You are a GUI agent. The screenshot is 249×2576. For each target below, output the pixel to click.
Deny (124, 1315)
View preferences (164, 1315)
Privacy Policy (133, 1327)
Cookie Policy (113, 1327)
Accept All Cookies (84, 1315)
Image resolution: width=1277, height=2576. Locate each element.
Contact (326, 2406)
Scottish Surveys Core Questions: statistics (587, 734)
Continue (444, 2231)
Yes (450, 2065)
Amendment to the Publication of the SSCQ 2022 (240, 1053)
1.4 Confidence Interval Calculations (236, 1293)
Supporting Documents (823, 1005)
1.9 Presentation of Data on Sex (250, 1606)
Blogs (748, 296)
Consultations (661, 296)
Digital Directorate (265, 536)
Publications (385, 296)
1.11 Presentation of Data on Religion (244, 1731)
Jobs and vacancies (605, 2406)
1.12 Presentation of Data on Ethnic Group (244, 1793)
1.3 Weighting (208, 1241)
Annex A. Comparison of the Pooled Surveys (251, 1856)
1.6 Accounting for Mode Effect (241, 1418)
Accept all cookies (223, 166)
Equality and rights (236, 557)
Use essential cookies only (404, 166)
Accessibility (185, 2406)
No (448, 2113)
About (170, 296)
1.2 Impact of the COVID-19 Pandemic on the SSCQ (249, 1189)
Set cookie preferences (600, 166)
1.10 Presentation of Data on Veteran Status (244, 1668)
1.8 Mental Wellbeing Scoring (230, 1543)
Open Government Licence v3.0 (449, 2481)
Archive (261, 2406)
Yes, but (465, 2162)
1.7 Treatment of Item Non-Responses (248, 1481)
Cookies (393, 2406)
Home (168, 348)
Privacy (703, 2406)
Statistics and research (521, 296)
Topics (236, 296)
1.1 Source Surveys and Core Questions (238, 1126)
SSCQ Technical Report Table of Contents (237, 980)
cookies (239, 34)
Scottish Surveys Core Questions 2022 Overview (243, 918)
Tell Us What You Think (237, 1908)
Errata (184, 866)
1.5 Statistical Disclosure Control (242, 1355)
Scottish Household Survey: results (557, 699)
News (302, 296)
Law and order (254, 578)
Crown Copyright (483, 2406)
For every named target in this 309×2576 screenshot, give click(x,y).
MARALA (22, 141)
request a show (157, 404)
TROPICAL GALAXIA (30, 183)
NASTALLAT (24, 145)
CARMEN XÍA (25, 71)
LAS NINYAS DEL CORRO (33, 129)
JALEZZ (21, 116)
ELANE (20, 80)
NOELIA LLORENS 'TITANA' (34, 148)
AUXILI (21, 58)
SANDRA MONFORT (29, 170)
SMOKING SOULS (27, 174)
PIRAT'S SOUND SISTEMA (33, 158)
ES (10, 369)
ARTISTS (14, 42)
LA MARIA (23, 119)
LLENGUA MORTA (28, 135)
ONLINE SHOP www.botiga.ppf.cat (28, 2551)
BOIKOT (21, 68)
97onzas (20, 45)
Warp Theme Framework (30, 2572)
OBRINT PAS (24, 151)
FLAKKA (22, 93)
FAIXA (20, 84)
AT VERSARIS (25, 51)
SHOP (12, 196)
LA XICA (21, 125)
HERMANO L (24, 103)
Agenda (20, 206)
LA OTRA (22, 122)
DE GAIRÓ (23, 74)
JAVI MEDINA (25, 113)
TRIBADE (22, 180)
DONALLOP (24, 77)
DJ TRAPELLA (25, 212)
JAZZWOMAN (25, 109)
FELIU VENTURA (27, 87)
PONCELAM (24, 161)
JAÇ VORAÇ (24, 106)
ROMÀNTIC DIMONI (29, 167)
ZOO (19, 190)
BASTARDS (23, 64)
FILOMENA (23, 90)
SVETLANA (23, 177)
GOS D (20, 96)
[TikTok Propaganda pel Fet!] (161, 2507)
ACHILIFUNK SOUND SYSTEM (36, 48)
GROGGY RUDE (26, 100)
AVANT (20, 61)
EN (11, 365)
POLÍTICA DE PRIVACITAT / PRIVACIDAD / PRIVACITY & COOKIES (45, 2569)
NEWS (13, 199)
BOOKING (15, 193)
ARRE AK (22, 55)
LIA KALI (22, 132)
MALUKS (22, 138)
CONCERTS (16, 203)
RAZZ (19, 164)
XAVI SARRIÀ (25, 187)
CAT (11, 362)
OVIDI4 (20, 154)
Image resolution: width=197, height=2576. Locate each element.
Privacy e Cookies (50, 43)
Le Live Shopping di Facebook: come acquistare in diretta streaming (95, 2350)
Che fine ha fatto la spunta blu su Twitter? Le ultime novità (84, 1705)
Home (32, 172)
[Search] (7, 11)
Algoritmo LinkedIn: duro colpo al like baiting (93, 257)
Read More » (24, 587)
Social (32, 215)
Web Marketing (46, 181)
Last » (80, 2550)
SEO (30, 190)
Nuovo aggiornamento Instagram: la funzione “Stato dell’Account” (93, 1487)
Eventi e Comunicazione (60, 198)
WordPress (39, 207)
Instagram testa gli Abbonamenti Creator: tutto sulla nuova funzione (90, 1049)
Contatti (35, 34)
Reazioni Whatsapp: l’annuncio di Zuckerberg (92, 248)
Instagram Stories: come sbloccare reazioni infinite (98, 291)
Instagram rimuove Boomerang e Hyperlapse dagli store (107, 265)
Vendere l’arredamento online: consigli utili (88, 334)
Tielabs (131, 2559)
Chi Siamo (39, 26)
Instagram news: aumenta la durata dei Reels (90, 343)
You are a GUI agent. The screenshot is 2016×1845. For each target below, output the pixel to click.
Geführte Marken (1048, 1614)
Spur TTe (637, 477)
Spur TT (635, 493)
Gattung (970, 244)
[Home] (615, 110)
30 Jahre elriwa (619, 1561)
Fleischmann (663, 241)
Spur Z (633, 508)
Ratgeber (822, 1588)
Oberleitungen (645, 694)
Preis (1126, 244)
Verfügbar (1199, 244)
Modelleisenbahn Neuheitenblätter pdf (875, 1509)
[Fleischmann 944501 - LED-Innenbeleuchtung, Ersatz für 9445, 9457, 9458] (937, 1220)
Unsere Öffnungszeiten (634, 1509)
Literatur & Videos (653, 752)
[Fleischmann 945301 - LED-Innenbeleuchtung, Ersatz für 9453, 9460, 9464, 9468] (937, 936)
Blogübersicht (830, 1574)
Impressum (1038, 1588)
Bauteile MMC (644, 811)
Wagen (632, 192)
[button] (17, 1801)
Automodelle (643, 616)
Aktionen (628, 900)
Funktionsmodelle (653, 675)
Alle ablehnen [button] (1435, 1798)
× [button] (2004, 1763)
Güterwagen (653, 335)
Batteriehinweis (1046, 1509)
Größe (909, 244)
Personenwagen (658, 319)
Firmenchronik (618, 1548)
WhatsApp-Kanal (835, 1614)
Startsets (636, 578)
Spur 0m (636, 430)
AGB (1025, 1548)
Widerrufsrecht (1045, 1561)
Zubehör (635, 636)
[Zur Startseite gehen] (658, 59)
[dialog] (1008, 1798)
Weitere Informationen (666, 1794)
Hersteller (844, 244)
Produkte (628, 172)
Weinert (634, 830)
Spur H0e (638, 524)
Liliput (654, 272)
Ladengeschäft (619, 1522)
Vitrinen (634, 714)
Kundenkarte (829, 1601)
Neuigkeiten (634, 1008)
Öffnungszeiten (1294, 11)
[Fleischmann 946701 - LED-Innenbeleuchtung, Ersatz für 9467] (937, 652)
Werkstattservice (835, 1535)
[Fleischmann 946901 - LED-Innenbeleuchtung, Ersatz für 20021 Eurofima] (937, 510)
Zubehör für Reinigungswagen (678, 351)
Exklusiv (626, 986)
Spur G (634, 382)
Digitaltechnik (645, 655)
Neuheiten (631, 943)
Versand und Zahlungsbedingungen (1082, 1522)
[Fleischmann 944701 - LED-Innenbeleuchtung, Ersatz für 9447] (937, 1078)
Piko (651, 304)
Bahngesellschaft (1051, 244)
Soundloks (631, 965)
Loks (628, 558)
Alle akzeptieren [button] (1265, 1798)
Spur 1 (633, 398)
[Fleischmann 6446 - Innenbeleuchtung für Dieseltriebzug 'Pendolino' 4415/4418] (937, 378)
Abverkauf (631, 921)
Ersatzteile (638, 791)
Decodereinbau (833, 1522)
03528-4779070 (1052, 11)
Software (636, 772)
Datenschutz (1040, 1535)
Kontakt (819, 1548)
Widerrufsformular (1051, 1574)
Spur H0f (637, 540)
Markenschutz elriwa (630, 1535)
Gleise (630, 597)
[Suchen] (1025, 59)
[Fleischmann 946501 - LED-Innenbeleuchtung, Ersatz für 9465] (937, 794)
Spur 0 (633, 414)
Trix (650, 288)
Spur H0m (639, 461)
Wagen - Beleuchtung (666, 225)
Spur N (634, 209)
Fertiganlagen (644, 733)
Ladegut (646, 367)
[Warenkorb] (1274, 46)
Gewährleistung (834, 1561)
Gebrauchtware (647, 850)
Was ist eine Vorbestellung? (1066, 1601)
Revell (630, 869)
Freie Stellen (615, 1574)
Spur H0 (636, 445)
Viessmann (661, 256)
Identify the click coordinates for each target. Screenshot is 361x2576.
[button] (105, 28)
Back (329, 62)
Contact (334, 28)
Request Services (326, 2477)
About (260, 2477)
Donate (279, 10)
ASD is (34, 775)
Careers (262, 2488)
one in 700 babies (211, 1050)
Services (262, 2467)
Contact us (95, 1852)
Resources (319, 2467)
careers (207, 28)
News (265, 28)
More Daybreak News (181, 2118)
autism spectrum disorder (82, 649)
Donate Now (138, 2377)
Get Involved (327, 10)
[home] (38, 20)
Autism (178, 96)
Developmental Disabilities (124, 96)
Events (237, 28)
::::
## ABOUT THIS TASK:
Extract the lines of the preceding material that run from the line with "Spur Z (633, 508)" through the line with "Unsere Öffnungszeiten (634, 1509)", inclusive, reproducing them exactly and adding nothing.

## SOLUTION FOR THIS PROBLEM:
Spur Z (633, 508)
Ratgeber (822, 1588)
Oberleitungen (645, 694)
Preis (1126, 244)
Verfügbar (1199, 244)
Modelleisenbahn Neuheitenblätter pdf (875, 1509)
[Fleischmann 944501 - LED-Innenbeleuchtung, Ersatz für 9445, 9457, 9458] (937, 1220)
Unsere Öffnungszeiten (634, 1509)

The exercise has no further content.